*Goal of the exercise:* Find "The height and width of the screenshot is (784, 1536)." and "Click the 國文 去年級分換算 result box" in the records below. Copy the lines holding them and every line between, exactly, and no others.

[Stored entries]
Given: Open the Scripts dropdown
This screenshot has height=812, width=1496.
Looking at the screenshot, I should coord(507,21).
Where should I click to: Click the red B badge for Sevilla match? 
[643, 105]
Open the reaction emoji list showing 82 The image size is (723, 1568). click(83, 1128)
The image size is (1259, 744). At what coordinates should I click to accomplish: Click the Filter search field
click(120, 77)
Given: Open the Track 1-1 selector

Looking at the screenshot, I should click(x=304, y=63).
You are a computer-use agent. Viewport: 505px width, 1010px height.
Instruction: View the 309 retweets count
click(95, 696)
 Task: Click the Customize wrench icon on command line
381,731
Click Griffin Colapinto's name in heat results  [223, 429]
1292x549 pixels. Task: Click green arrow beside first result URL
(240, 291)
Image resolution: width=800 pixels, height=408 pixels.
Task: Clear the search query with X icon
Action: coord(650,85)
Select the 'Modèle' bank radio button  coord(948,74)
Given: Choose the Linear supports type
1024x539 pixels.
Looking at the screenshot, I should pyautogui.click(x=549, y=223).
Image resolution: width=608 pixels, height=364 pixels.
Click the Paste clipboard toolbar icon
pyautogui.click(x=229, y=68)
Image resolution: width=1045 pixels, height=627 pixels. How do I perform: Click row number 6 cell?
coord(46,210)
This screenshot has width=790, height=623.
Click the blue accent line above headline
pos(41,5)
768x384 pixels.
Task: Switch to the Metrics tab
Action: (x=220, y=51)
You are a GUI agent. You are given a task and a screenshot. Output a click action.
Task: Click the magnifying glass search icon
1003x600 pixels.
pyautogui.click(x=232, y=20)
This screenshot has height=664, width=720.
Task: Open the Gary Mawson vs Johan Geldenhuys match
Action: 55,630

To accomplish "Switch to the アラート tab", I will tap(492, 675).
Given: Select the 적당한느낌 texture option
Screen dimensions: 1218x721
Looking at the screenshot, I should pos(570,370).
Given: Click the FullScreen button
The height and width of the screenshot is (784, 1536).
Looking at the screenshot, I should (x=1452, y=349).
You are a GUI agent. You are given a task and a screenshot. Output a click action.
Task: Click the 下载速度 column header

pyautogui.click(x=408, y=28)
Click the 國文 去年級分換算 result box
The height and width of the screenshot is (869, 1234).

*Solution for this task:*
The height and width of the screenshot is (784, 1536).
Looking at the screenshot, I should (x=1452, y=349).
You are a GUI agent. You are given a task and a screenshot. Output a click action.
Task: Click the 下载速度 column header

pyautogui.click(x=408, y=28)
Click the 國文 去年級分換算 result box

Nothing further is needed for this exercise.